▶ _DATA SUPPLIED_:
════════

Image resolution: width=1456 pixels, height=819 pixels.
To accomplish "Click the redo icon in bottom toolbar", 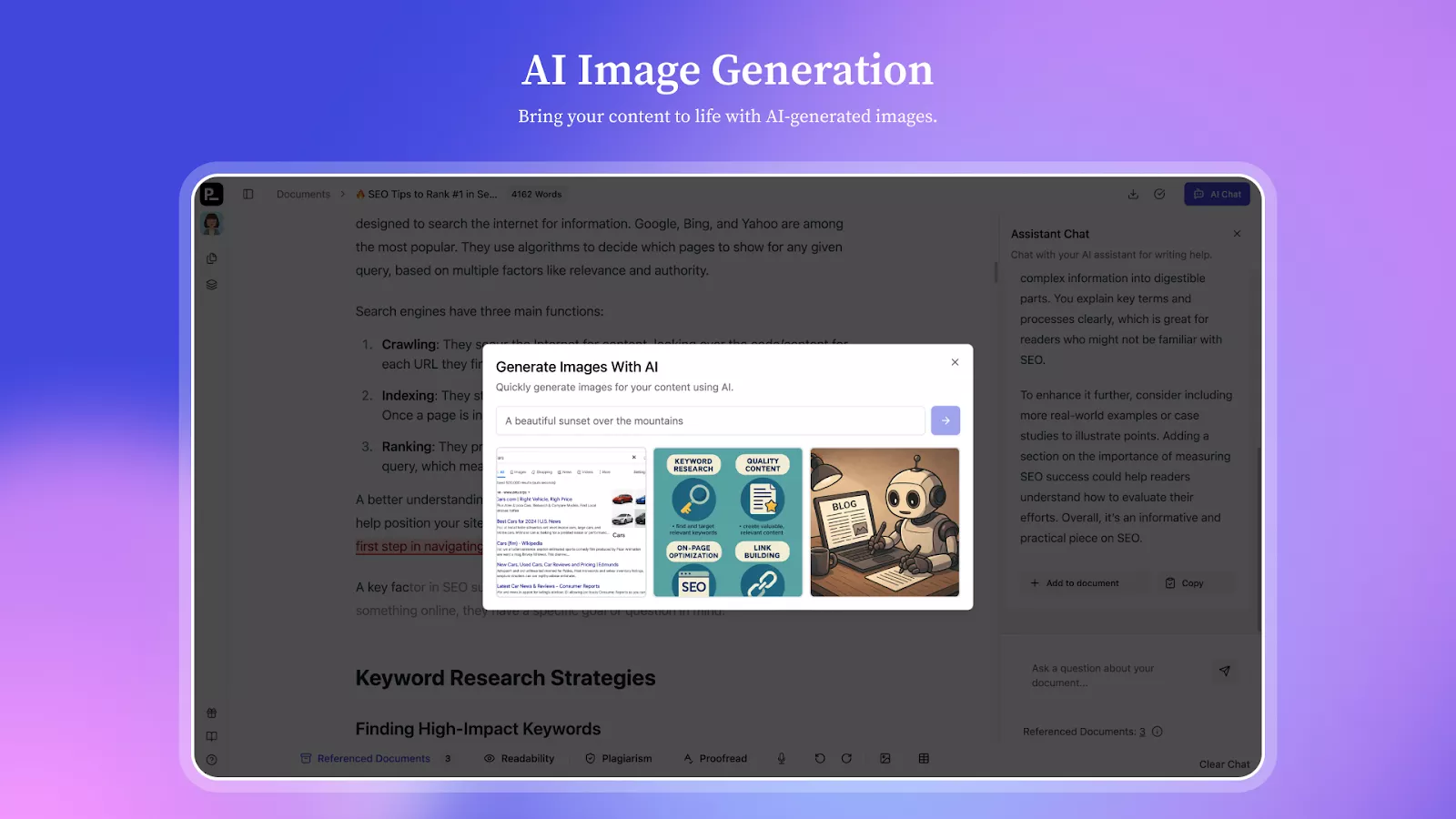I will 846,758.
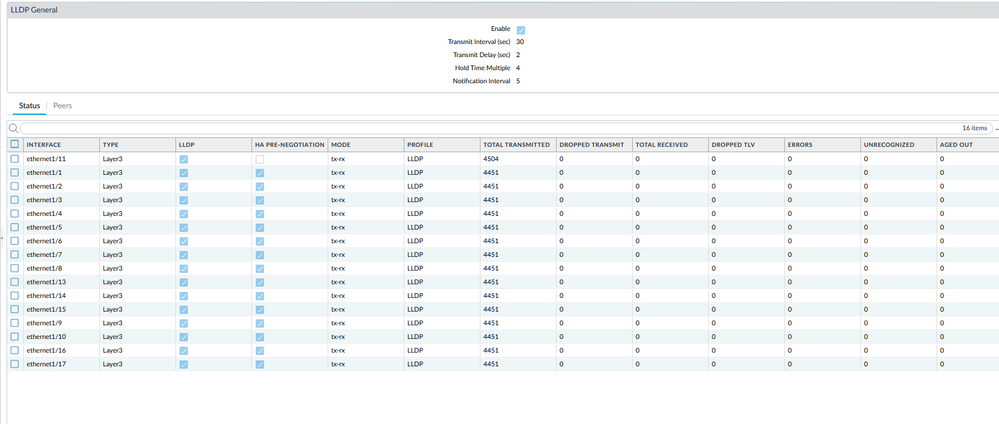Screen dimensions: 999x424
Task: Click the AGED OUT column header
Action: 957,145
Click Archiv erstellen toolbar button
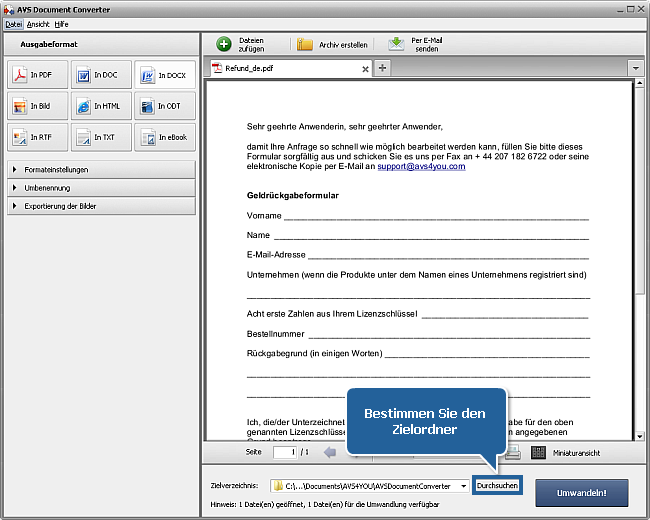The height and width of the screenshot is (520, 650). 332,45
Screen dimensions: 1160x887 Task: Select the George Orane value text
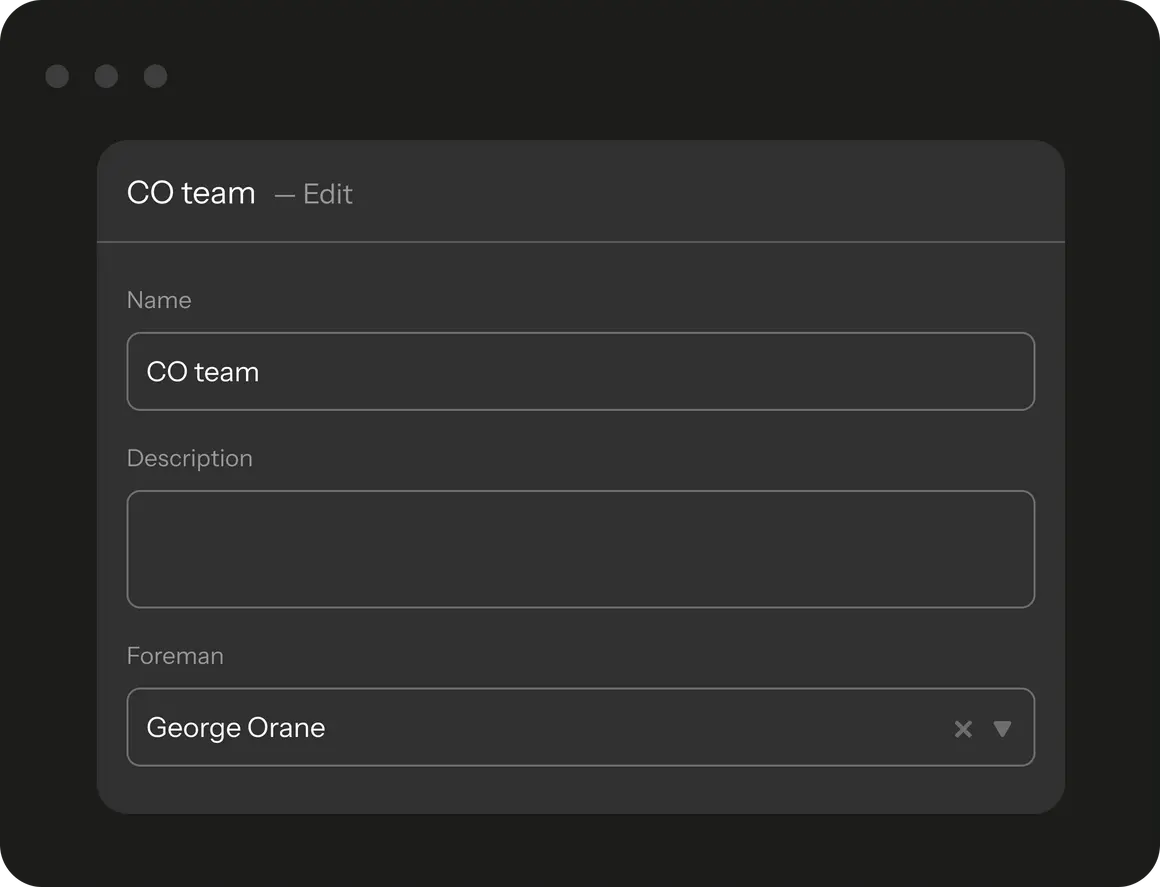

════════

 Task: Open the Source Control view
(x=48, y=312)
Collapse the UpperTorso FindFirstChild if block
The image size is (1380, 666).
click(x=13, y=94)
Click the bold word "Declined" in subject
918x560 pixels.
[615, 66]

════════

▶ _GOAL OF THE EXERCISE_: Pictures aside, print exactly the lines above starting with the one containing "Click Archiv erstellen toolbar button" and going on through the one containing "Screen dimensions: 1160x887".

▶ _SOLVED PROBLEM_:
Click Archiv erstellen toolbar button
The height and width of the screenshot is (520, 650). 332,45
Screen dimensions: 1160x887 Task: Select the George Orane value text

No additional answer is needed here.